Work item
Look through the data below for the line with "Image resolution: width=1280, height=2030." and the line with "Noise (700, 624)", then output those two and all lines in between, exactly as written.

Records provided
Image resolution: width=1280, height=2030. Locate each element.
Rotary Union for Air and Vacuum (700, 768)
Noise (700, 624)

==

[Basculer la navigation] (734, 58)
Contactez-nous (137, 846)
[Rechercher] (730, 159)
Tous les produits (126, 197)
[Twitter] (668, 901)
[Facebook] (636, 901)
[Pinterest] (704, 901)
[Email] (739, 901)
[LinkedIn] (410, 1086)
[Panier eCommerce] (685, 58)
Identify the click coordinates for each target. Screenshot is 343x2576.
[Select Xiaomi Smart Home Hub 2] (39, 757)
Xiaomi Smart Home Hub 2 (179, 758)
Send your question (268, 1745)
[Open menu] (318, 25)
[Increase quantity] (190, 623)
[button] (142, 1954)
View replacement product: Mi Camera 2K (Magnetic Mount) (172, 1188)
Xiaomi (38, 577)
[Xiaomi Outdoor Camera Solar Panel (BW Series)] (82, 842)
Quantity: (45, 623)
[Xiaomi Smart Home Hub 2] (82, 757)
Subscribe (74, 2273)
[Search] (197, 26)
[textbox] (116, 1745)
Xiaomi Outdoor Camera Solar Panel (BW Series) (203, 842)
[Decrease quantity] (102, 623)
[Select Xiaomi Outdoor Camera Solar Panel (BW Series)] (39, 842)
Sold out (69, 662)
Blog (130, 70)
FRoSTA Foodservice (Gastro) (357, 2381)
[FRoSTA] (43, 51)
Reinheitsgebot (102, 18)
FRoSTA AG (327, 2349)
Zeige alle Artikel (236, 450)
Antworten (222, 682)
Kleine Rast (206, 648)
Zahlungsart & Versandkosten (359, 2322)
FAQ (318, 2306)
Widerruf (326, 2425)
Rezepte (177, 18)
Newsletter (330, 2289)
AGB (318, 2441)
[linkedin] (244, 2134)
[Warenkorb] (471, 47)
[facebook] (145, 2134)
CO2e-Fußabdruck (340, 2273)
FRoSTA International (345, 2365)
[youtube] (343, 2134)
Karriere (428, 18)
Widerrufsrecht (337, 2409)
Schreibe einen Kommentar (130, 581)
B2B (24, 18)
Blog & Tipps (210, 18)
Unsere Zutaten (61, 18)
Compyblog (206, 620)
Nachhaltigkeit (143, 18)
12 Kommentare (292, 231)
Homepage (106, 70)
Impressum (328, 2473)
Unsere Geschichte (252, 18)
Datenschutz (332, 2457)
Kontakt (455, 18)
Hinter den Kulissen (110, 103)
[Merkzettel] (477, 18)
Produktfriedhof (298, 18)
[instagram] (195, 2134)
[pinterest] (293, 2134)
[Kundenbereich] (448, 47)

Response to the exercise
Image resolution: width=1280, height=2030. Locate each element.
Rotary Union for Air and Vacuum (700, 768)
Noise (700, 624)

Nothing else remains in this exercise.